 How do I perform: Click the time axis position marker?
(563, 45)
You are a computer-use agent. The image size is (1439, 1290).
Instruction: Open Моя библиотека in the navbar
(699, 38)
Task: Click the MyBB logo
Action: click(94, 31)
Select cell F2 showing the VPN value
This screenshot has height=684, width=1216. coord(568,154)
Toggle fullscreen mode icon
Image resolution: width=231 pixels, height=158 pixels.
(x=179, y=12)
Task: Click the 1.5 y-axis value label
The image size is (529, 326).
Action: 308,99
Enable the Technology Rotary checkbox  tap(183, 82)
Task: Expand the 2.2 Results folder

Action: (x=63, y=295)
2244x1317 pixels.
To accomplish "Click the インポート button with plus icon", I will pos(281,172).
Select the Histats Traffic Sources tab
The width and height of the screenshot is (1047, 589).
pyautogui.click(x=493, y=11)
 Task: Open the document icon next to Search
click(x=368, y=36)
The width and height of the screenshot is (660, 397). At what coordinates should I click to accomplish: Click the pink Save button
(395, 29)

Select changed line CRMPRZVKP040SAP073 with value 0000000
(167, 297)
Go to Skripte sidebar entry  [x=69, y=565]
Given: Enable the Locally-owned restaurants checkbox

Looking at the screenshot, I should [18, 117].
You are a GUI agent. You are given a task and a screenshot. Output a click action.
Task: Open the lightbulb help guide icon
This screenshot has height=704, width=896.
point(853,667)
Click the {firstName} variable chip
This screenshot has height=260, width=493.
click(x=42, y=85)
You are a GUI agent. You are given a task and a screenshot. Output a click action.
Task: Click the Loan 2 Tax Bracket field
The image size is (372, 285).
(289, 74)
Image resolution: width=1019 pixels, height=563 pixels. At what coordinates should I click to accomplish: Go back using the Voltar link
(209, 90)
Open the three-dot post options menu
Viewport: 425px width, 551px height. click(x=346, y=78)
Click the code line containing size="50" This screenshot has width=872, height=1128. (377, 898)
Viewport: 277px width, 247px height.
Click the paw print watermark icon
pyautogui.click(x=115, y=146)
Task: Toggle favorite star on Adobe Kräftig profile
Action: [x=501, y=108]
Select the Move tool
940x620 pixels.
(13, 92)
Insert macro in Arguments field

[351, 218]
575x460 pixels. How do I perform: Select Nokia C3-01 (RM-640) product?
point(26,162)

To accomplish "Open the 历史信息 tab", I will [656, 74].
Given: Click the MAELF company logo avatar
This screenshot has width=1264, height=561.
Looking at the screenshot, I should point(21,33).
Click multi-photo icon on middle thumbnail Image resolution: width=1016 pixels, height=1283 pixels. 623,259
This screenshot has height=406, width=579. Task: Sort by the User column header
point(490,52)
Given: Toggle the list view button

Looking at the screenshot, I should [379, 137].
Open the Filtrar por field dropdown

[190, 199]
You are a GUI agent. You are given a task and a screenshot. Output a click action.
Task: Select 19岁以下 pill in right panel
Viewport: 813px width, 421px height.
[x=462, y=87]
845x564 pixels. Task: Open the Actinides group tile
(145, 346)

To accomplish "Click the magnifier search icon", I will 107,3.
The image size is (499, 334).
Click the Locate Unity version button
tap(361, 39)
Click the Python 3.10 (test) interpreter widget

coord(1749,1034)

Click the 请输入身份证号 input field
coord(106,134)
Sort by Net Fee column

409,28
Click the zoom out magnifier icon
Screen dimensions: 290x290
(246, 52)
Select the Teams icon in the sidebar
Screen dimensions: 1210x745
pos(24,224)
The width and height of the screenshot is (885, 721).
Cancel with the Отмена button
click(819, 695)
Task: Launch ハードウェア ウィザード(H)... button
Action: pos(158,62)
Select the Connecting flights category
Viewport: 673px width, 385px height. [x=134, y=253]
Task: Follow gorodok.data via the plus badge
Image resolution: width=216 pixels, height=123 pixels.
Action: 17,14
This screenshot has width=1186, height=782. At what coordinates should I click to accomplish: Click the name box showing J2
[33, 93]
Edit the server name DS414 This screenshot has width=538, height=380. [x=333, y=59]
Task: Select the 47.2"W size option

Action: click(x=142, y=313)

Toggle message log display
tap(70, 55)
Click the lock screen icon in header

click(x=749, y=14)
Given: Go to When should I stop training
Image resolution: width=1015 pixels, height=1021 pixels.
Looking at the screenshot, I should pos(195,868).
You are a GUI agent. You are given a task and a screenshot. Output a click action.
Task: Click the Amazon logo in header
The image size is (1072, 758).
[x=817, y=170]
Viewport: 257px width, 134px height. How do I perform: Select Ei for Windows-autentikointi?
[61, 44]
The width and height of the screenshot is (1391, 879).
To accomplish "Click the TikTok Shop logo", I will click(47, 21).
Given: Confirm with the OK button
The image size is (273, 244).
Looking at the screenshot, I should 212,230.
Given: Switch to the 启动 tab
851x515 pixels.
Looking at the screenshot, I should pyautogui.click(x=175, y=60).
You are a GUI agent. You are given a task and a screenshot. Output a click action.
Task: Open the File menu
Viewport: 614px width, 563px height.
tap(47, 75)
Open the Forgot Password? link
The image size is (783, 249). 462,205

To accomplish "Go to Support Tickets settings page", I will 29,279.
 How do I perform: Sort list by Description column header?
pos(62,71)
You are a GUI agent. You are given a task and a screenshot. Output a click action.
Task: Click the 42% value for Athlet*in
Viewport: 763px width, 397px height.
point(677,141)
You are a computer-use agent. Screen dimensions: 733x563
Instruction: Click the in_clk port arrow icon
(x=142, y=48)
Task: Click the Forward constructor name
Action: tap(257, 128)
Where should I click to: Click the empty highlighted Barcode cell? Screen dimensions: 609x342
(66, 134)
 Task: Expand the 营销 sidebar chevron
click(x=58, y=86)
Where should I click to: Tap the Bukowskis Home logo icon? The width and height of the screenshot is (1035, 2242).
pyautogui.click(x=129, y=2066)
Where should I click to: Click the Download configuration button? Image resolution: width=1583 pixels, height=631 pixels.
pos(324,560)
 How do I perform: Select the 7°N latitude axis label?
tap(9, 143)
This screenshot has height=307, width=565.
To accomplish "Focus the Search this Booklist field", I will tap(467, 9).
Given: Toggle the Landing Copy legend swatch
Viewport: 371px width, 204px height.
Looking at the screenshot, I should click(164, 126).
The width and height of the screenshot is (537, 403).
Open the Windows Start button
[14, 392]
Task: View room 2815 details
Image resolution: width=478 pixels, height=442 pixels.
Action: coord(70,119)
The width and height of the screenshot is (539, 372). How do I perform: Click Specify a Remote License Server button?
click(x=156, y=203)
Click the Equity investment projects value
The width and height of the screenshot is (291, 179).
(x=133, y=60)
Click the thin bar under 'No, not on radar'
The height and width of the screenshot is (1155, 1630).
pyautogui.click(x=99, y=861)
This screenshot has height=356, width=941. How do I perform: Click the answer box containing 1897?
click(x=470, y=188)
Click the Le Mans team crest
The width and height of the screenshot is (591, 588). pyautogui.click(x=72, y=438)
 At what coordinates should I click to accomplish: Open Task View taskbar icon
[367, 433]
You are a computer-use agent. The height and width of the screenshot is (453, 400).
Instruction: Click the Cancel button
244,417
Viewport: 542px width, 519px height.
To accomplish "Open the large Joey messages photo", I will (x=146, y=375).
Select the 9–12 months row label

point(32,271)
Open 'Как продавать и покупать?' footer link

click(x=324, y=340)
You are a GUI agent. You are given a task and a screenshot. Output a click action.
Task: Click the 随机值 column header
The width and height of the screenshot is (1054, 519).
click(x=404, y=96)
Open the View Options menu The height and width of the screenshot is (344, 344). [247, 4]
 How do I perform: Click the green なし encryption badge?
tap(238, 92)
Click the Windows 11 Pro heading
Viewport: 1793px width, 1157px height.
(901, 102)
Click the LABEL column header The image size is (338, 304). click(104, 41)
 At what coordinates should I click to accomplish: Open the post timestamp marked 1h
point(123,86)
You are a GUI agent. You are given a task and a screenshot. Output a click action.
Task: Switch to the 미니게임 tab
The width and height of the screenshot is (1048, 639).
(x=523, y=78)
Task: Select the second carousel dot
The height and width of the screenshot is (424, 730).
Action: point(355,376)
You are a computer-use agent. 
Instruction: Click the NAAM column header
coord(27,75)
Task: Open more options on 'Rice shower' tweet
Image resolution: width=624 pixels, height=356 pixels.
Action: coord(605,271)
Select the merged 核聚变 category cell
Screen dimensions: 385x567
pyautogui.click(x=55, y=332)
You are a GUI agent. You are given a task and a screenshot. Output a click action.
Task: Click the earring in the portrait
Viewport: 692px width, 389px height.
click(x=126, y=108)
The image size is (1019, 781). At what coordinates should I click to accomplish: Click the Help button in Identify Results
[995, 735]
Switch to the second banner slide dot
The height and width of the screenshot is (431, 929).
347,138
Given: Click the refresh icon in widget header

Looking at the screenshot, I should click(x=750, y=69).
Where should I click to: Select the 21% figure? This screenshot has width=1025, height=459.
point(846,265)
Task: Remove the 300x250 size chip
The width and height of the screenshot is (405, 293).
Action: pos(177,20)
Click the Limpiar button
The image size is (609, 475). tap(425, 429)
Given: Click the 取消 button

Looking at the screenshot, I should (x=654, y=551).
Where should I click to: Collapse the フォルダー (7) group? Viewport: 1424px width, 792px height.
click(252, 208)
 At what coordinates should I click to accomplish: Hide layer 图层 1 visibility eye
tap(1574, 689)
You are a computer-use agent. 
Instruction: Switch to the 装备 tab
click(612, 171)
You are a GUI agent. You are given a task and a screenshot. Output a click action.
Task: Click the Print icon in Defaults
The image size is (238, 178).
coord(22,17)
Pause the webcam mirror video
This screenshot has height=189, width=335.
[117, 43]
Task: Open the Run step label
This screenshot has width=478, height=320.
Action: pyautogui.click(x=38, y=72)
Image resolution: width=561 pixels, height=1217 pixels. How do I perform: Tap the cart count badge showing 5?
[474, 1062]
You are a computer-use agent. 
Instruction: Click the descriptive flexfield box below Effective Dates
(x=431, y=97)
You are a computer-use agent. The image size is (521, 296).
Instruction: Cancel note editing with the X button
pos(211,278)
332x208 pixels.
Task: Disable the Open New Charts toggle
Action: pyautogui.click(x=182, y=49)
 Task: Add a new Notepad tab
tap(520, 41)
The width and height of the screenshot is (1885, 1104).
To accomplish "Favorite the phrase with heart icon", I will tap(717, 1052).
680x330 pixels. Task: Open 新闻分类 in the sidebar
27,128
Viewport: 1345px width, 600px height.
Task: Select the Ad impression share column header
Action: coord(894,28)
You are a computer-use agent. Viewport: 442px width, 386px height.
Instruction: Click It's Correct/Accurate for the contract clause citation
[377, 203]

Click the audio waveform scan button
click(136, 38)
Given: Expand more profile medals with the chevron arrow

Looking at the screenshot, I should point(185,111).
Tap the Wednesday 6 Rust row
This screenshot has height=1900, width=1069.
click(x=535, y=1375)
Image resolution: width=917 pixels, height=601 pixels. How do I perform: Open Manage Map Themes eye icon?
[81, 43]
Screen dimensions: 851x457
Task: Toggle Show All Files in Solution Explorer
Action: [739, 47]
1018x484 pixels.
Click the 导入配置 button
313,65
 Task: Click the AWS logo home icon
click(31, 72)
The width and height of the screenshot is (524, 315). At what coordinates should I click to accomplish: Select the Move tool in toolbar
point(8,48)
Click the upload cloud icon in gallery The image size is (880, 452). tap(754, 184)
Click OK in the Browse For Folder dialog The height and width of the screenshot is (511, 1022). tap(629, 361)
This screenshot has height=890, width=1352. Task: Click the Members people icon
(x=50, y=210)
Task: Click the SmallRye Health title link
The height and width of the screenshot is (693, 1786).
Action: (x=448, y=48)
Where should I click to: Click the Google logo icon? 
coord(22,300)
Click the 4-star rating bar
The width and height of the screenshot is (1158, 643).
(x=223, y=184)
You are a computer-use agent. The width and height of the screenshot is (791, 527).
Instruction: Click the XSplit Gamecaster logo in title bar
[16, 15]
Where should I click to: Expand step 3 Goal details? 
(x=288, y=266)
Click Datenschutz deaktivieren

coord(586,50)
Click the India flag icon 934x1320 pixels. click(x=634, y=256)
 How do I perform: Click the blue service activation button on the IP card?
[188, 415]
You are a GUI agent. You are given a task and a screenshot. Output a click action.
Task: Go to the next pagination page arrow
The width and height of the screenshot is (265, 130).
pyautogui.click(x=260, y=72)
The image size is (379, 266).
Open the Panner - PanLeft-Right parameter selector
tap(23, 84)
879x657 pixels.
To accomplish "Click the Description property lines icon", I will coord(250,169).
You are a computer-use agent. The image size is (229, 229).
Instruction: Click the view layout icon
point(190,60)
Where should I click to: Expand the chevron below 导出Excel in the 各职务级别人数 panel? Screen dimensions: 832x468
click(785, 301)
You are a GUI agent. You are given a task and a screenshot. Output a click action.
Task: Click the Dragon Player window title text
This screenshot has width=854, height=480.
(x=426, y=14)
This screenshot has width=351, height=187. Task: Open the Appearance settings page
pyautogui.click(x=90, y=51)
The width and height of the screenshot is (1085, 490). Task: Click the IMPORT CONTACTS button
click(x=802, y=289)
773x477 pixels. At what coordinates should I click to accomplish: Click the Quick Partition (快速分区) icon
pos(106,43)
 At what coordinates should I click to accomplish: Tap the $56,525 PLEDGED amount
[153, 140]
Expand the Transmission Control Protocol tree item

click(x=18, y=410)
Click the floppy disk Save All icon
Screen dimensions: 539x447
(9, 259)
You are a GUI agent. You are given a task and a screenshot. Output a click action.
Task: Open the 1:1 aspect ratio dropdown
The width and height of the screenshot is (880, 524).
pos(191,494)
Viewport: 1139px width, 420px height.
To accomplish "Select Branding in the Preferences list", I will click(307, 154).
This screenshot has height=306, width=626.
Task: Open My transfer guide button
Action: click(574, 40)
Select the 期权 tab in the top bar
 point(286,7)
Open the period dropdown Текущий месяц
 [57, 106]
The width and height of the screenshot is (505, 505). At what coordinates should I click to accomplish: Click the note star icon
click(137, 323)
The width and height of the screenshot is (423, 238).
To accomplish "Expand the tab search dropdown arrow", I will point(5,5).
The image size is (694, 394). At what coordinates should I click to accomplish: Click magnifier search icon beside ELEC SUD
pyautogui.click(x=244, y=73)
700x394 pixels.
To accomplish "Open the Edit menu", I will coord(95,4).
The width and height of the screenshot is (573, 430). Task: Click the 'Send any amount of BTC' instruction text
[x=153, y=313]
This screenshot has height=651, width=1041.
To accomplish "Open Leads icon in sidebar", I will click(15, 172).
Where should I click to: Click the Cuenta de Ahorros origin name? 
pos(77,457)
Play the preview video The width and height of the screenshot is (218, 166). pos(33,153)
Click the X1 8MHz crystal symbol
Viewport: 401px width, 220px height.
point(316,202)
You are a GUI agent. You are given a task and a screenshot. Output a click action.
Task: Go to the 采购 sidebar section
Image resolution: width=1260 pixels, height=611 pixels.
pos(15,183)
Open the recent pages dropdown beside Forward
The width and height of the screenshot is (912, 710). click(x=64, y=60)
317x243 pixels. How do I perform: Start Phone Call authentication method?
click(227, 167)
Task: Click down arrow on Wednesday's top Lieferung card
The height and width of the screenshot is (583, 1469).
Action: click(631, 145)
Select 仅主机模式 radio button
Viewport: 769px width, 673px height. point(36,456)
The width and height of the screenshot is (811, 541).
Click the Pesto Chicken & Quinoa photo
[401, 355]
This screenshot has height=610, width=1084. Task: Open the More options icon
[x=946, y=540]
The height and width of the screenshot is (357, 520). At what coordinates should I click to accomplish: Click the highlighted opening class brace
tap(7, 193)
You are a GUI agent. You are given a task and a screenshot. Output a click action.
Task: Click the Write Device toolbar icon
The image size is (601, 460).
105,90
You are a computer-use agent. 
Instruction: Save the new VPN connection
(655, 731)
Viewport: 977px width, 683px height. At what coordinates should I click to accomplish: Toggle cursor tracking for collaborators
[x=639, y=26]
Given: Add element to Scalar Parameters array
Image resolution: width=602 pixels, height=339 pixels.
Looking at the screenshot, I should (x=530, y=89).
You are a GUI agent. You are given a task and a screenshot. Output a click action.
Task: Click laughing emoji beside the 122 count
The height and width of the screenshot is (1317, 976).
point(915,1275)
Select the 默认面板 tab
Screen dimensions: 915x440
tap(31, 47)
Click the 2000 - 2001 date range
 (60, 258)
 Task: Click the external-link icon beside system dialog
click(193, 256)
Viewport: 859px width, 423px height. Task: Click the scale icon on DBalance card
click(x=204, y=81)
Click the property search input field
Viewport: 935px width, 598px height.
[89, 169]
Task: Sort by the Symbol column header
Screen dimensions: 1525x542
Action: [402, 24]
************
» Problem description
Quote verbatim the part of the material that starts with the line containing "Task: Remove the 300x250 size chip" and ends with the line containing "[474, 1062]", including both of those lines.

» Written response
Task: Remove the 300x250 size chip
The width and height of the screenshot is (405, 293).
Action: pos(177,20)
Click the Limpiar button
The image size is (609, 475). tap(425, 429)
Given: Click the 取消 button

Looking at the screenshot, I should (x=654, y=551).
Where should I click to: Collapse the フォルダー (7) group? Viewport: 1424px width, 792px height.
click(252, 208)
 At what coordinates should I click to accomplish: Hide layer 图层 1 visibility eye
tap(1574, 689)
You are a computer-use agent. 
Instruction: Switch to the 装备 tab
click(612, 171)
You are a GUI agent. You are given a task and a screenshot. Output a click action.
Task: Click the Print icon in Defaults
The image size is (238, 178).
coord(22,17)
Pause the webcam mirror video
This screenshot has height=189, width=335.
[117, 43]
Task: Open the Run step label
This screenshot has width=478, height=320.
Action: pyautogui.click(x=38, y=72)
Image resolution: width=561 pixels, height=1217 pixels. How do I perform: Tap the cart count badge showing 5?
[474, 1062]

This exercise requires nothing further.